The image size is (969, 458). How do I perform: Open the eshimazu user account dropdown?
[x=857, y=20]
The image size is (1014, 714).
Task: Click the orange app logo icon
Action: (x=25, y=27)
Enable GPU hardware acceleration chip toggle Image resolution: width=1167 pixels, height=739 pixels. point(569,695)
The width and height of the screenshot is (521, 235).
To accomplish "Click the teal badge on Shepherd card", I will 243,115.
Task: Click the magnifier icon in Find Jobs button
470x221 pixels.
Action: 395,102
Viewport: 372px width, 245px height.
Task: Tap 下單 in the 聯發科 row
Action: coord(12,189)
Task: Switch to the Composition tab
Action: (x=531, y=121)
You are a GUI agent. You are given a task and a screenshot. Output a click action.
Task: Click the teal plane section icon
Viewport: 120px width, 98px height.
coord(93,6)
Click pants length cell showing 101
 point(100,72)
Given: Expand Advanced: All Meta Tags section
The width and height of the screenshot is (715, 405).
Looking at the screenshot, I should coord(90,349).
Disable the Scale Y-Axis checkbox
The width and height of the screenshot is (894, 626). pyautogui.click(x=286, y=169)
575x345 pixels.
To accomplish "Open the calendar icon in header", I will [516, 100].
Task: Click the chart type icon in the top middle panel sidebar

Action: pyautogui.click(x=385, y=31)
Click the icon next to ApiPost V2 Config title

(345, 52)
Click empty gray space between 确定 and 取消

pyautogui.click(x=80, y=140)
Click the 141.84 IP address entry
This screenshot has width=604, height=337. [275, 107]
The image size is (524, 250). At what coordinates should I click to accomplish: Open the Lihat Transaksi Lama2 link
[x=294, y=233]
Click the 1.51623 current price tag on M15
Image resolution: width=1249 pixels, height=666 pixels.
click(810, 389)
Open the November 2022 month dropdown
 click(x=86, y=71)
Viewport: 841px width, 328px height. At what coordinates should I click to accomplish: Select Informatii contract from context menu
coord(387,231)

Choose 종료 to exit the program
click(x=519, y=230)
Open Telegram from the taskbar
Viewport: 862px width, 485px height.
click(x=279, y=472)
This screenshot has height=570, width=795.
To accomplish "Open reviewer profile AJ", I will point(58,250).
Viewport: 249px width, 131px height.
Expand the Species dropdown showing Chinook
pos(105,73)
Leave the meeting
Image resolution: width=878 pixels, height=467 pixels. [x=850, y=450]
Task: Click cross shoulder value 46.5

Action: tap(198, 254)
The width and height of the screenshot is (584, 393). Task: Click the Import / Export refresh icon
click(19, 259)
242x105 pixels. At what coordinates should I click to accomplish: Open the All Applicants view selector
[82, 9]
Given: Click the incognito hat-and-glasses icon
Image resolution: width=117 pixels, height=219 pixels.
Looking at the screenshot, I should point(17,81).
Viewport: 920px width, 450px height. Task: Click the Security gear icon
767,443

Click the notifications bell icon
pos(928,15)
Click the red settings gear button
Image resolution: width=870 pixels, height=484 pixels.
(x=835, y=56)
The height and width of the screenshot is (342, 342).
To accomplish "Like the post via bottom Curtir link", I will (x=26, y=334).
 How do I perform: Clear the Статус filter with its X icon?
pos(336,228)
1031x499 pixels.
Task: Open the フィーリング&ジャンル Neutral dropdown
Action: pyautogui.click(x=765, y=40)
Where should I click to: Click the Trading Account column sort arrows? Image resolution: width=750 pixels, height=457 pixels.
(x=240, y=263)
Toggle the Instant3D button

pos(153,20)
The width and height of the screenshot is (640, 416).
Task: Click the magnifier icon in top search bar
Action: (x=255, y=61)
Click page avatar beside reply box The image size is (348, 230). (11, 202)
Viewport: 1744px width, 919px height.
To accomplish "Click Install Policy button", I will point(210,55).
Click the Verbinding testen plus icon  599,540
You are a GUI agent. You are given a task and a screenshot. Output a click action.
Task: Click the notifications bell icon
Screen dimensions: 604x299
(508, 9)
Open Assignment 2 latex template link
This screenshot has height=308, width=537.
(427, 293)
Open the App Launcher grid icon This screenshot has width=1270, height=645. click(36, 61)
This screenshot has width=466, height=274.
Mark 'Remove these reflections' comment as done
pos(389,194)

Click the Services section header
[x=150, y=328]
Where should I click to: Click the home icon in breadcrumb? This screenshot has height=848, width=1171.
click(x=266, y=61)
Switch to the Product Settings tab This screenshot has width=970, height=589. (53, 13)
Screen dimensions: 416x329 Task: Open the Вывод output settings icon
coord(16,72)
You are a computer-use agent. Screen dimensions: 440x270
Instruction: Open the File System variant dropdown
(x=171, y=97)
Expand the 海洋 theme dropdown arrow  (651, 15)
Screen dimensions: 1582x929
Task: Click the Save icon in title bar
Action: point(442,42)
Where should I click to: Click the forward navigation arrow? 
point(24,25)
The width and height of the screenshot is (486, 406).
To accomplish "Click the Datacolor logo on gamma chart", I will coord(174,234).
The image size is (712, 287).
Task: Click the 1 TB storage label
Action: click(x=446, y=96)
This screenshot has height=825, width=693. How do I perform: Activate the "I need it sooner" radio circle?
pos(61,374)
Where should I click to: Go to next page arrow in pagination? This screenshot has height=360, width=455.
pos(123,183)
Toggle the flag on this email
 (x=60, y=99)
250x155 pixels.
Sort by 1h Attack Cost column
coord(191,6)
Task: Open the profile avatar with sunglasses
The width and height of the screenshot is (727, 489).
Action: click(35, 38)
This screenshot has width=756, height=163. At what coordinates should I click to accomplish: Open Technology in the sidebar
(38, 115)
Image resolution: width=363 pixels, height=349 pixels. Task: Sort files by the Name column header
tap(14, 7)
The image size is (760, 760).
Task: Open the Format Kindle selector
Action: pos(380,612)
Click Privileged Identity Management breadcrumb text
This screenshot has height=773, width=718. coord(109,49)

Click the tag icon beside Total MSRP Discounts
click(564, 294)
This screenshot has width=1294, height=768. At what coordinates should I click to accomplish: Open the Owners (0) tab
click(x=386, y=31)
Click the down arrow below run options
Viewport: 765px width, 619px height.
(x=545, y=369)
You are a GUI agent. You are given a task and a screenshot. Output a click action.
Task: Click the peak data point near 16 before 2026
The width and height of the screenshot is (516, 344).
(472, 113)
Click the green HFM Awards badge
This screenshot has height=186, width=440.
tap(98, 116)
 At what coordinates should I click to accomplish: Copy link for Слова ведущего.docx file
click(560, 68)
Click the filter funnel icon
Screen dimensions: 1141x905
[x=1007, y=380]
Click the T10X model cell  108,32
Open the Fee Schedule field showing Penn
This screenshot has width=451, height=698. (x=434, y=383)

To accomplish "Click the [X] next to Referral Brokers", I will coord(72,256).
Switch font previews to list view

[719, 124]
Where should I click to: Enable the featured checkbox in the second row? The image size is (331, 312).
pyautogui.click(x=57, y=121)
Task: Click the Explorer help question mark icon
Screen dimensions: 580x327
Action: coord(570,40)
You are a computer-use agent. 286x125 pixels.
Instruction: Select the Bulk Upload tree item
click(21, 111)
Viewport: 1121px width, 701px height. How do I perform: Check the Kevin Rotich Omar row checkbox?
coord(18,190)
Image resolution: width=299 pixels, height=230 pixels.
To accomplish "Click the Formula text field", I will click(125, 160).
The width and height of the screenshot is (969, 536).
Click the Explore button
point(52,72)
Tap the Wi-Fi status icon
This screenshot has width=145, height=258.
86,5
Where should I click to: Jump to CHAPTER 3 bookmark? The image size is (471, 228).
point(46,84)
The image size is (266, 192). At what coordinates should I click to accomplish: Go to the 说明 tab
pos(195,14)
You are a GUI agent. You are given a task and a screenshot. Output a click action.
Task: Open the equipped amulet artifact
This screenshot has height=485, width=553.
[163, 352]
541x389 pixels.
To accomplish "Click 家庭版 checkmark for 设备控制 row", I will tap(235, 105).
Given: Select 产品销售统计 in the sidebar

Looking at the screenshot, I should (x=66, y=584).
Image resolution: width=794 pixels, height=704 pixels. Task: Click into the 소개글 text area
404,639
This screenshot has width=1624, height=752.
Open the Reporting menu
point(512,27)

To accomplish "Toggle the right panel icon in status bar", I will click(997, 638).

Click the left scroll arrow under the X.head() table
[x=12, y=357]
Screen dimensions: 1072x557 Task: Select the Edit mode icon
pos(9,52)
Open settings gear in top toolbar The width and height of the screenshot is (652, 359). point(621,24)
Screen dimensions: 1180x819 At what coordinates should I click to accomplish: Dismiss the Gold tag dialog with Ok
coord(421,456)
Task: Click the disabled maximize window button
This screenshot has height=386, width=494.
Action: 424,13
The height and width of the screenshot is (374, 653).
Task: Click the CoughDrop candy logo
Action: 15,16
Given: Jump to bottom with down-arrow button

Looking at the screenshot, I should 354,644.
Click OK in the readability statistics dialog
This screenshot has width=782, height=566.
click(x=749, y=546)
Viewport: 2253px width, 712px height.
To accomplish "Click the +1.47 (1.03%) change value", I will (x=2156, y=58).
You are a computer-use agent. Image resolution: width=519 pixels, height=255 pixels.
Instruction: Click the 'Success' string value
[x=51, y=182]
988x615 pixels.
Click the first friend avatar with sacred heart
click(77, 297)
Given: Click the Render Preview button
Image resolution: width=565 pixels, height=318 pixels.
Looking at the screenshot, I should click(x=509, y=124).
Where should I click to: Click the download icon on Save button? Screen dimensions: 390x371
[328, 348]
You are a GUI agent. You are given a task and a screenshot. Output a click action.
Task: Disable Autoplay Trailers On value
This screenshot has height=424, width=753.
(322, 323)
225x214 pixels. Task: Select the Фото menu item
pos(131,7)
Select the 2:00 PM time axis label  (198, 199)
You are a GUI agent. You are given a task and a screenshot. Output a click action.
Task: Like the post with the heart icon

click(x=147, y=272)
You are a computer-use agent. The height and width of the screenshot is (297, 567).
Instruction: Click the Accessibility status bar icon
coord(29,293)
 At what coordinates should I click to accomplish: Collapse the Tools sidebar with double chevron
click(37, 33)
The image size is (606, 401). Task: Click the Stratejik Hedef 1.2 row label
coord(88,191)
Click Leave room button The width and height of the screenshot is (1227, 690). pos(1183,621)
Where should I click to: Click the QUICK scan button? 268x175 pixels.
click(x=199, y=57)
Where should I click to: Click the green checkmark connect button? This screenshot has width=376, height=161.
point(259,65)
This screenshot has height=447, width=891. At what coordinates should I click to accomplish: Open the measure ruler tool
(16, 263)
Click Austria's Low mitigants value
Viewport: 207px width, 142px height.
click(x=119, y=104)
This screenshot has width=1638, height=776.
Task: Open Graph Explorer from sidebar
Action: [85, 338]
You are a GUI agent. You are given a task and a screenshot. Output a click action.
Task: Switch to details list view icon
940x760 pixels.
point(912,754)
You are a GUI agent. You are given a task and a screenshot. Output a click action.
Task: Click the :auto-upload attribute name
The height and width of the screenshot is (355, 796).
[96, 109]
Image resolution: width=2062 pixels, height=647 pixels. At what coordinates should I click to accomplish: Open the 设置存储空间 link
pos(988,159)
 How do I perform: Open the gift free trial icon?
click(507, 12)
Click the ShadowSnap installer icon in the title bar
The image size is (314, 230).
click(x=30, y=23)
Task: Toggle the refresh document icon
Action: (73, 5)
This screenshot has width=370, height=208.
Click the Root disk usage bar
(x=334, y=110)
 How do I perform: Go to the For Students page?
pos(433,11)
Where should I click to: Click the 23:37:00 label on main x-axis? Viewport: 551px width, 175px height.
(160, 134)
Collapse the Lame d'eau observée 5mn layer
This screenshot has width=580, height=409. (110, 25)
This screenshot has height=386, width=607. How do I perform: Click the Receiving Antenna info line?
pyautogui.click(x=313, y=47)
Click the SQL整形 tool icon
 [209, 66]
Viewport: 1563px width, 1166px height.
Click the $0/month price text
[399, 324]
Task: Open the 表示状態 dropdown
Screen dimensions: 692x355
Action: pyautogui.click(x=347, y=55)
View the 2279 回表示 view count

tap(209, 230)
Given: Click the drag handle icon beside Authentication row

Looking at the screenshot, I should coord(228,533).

• [THE PROBLEM]: Using the material above, gather every line that includes "teal".

• [RESULT FOR THIS EXERCISE]:
To accomplish "Click the teal badge on Shepherd card", I will 243,115.
Task: Click the teal plane section icon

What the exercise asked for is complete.